START Document section
The face is the only part of the body where all the senses come together and, over the course of human history, has come to represent who we are as individuals. We unlock our phones with facial recognition; we have our faces stamped in our passports; and although our faces may change over the course of our lives – whether through ageing, accident, illness or lifestyle – they remain a foundational marker of identity.
In The Face, cultural historian Fay Bound-Alberti explores the ways humans have interpreted faces and how they have shaped our ideas of morality, social hierarchy, psychology and so much more, revealing some of the biases that inform our everyday lives. She charts how new technologies and cultural innovations have transformed our conception of selfhood over time – from the growth of portraiture in the Renaissance and the mass production of mirrors and photography in the nineteenth century, to twenty-first century developments, such as digital avatars and face transplants.
Bringing together a wealth of fascinating research, interviews and illuminating personal narratives, Bound-Alberti probes beneath the surface to ask what our faces really say about us.
END Document section
START Dataset content
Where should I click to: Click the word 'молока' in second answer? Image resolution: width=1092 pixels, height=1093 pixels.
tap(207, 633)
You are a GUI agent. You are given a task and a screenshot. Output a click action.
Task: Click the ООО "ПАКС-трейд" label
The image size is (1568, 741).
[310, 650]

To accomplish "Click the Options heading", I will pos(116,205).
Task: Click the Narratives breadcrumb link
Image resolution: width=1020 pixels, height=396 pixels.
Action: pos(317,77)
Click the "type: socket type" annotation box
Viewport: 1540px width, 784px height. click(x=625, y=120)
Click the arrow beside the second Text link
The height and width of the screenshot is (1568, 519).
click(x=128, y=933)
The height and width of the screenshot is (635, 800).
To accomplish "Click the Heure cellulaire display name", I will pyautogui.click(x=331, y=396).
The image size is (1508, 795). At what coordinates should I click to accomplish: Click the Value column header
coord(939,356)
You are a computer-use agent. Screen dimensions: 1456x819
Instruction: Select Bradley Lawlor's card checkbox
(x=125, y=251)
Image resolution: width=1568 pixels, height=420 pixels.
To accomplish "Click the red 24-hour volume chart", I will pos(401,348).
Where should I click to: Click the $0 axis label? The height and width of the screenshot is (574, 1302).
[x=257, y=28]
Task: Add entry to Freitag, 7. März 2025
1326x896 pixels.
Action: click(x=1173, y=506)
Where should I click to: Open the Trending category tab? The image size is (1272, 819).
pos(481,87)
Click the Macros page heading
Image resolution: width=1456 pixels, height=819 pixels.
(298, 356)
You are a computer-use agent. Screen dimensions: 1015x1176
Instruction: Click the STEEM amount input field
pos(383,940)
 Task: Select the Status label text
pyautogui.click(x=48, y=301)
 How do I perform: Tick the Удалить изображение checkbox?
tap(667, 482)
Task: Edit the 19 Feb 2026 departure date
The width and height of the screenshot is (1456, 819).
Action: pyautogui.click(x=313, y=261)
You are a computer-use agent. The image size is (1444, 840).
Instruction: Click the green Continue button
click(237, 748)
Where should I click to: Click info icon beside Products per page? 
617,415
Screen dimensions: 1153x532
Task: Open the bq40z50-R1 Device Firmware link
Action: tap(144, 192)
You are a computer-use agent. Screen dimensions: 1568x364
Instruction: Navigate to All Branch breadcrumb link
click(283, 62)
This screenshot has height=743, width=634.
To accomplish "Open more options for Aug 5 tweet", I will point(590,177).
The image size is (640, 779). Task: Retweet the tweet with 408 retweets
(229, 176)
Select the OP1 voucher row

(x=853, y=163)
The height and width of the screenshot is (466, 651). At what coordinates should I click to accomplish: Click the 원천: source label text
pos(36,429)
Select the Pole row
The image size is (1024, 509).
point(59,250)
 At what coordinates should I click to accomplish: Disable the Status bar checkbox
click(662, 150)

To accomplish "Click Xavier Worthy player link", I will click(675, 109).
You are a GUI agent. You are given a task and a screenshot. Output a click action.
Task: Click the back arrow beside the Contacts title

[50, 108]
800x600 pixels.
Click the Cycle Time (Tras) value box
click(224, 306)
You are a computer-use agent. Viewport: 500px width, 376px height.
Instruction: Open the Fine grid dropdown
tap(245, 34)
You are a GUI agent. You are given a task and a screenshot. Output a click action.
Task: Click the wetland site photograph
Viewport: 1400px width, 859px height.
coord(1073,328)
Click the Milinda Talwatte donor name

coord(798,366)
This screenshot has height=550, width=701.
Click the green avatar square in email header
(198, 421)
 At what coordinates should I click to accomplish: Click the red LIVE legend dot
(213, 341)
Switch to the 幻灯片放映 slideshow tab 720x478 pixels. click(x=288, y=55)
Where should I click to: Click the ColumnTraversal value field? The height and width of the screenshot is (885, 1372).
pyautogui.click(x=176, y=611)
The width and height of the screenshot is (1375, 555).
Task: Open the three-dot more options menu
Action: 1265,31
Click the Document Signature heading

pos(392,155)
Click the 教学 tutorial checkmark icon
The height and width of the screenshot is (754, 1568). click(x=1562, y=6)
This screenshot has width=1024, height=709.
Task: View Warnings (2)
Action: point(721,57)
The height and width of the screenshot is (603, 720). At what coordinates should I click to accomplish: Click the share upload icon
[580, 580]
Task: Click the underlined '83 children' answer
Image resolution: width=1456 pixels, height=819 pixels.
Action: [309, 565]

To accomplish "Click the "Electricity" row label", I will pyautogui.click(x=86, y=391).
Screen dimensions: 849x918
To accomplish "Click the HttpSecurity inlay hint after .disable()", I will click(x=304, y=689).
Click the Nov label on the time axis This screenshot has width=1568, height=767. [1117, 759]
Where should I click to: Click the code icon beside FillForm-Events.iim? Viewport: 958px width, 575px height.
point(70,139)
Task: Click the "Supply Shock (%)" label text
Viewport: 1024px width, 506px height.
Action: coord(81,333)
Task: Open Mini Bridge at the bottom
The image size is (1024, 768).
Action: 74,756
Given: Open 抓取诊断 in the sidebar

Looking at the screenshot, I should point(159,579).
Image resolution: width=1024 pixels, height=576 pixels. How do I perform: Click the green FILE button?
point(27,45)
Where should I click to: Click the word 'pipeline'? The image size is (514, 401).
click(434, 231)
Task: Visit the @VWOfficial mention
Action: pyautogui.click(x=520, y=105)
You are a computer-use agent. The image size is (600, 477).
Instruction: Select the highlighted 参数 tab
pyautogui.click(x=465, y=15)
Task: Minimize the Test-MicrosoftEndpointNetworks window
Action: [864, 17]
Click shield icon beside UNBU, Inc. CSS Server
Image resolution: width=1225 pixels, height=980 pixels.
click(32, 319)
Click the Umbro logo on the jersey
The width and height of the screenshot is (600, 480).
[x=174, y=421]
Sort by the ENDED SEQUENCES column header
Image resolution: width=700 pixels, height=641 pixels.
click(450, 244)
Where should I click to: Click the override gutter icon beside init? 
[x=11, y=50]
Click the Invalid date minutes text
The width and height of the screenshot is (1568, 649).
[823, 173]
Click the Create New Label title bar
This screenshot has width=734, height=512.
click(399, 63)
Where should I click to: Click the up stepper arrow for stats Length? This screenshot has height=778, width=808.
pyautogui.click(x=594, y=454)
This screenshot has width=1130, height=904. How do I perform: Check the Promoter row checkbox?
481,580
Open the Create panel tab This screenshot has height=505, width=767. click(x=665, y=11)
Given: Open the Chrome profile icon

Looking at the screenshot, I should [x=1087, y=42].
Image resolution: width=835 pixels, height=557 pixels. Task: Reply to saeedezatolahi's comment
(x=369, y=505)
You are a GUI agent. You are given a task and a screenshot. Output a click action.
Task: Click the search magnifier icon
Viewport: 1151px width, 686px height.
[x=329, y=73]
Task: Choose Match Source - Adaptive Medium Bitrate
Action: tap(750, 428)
END Dataset content
### Exercises to complete
a: Reproduce the book description word for word, starting with "In The Face, cultural" and going on through "and face transplants.".
b: List every cause that the book description names for how our faces may change over the course of our lives.

### Answer set
a:
In The Face, cultural historian Fay Bound-Alberti explores the ways humans have interpreted faces and how they have shaped our ideas of morality, social hierarchy, psychology and so much more, revealing some of the biases that inform our everyday lives. She charts how new technologies and cultural innovations have transformed our conception of selfhood over time – from the growth of portraiture in the Renaissance and the mass production of mirrors and photography in the nineteenth century, to twenty-first century developments, such as digital avatars and face transplants.

b: ageing, accident, illness, lifestyle